**SOURCE:**
((
The United States census has been the leading source for analyzing neighborhoods since 1790, and it has been of great help to data scientists. Data scientists often face challenges in understanding data the Census Bureau publish and what R packages on CRAN help analyze the census data here.
In this session, learners would learn about the three approaches use for mapping census data and shapefiles, and how to create maps in R using the two most recent approaches.
The three approaches for mapping census data and shapefiles are:
The historical or old school way of downloading census data and shapefiles into R. This involves going to the Census website and downloading the census data and shapefiles into your computer before analyzing the data.
The second approach uses the API w/tigris for maps and gets census for census data. The approach is far more advanced and less time-consuming than the old-school method.
The most recent approach, which is the easiest and super fast, is the use of API w/tidycensus for maps and census data. This approach allows access to both census data and shapefiles together.
The Old School Approach mapping approach involves the following steps:
Using the Tigris package to download census shapefiles you simply call the following functions depending what you want:
We also need to use the census API package from Hannah Resht of Bloomberg, which helps download the census demographic data.
Data scientists using R face a couple of problems mapping census data in R. Most time, it is not easy to find data published by Census Bureau. Even when you get the census data needed, it is also challenging to understand what package(s)to use in R. The session will help you understand the steps and packages you need for mapping census data in R.
))
**WHAT TO WORK ON:**
[a] In the text on mapping census data in R, which approach gives access to both census data and shapefiles together?
[b] Continue the text on mapping census data in R from its last sentence.

(Rows from a screen grounding dataset)
((
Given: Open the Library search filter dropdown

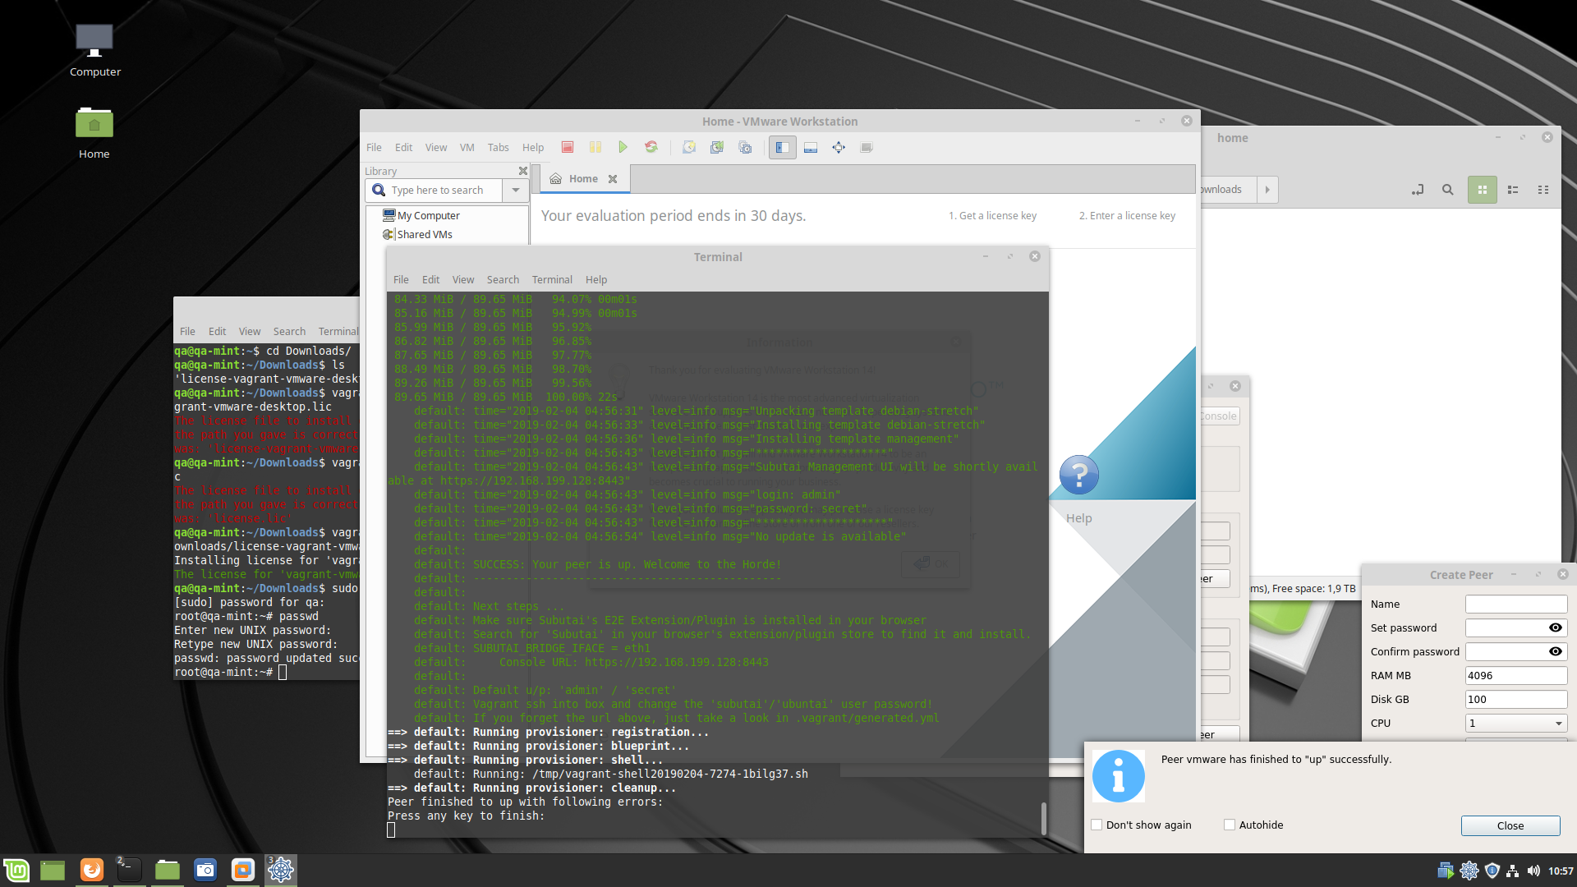Looking at the screenshot, I should [x=516, y=190].
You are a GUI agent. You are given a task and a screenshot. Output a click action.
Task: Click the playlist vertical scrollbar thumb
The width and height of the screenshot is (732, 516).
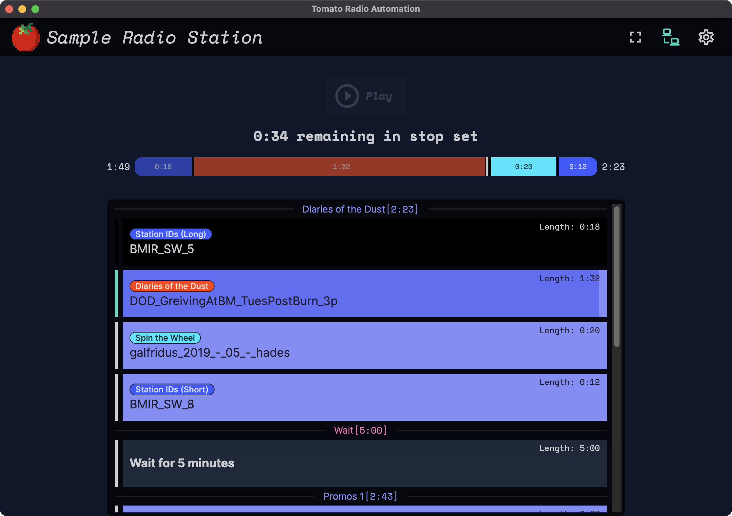pos(617,276)
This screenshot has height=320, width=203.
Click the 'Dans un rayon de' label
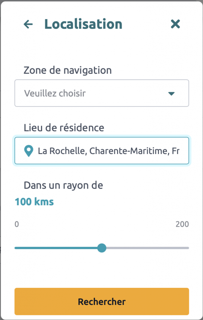click(63, 185)
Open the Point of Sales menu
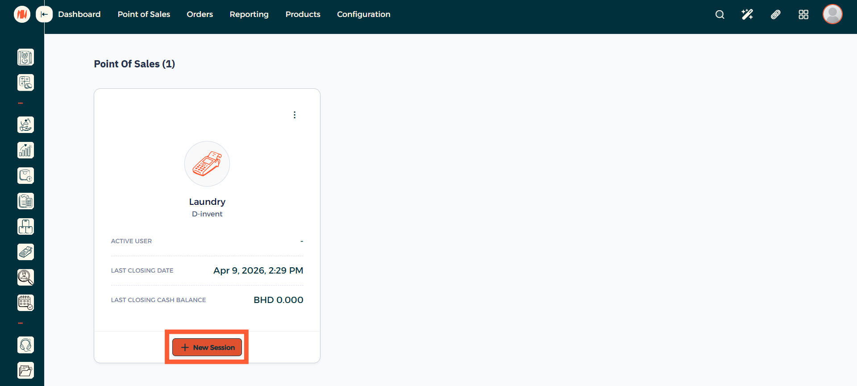The height and width of the screenshot is (386, 857). pyautogui.click(x=144, y=14)
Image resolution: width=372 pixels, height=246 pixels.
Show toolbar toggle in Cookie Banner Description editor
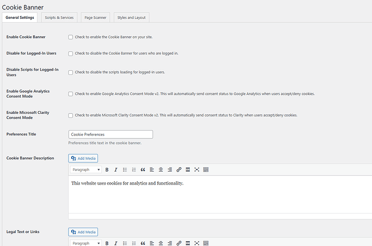206,169
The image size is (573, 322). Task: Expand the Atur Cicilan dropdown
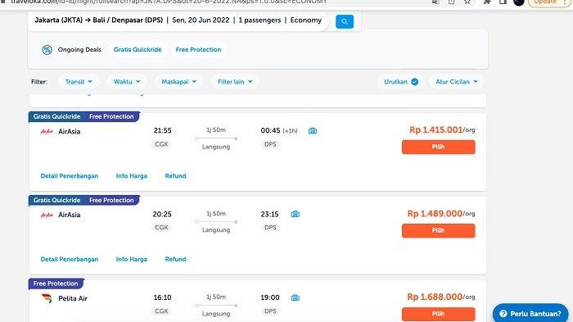click(x=457, y=82)
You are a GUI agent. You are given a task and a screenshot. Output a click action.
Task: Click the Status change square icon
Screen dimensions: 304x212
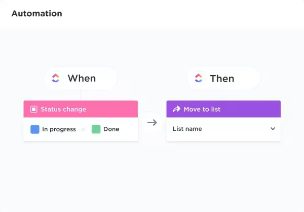coord(34,109)
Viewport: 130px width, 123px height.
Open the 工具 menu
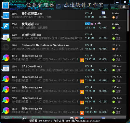(x=123, y=7)
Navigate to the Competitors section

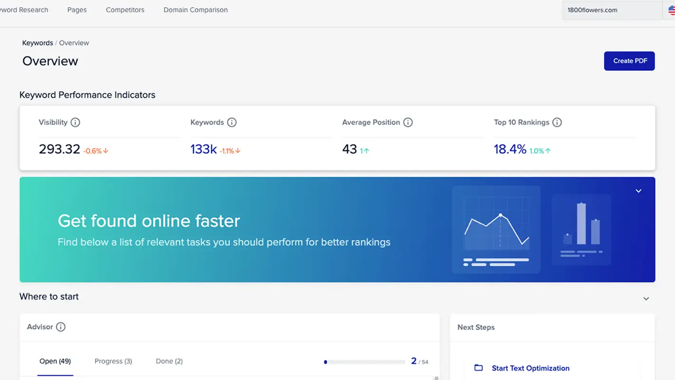click(125, 10)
))
**TASK RESPONSES:**
[a] The approach that uses the API with tidycensus.

[b]
To enhance learner’s skills in finding and mapping census data through the use of appropriate packages and functions.
For this session, we will concentrate on using the two most recent approaches (API w/tigris and API w/tidycenus) for downloading census data and shapefiles and how we can further analyze by joining both the census data and shape files to produce a well-informed report.
Install packages
Install or call all relevant package. See below some of the relevant package needed.
Sign up for a Census Key
The second step is to apply for your census key here. Install your Census API in your .Renviron File for repeated use through Source: R/helpers.R. This function will add your census API key to R.environ file that will help you call the key without key being store in your code.
Install your key using census_api_key(put your key, install = FALSE) and census_api_key(“put your key here”, overwrite = TRUE, install = TRUE) if you need to overwrite an existing key.
After you have installed your key, it can be called any time by typing Sys.getenv(“CENSUS_API_KEY”).Read more about the census key here
This approach is far more advanced and less time-consuming than the old-school method.
The use of getCensus() function from the package will make an API call and returns a data frame of result. To pass the getCensus() function, you need the following arguments: Name - the Name of the Census data set, Vinatge - the year of the data set, Vars - the Name of the variables you want to access, Region - the geography level of data, like county or tracts.
However, for you to access all the Census metadata you need to run the function for census metadata as
acs_vars <- listCensusMetadata(name = "acs/acs5",
type = "variables", vintage = 2016)which will help you to have all the variables in scs and acs5 files. From the table you get from the code above you can search for the variable you want from the data set. For instead you can have variables names like; B21004_001E, B190013_001M and so no. It is up to you base on your data need to decide which variable name you want. For exam A14009 is the variable name for Average Household income by Race.
Let say we have search through the metadata and we want to download the median income from 2016. Lets start by loading the relevant package and use the function below;
library(tigris)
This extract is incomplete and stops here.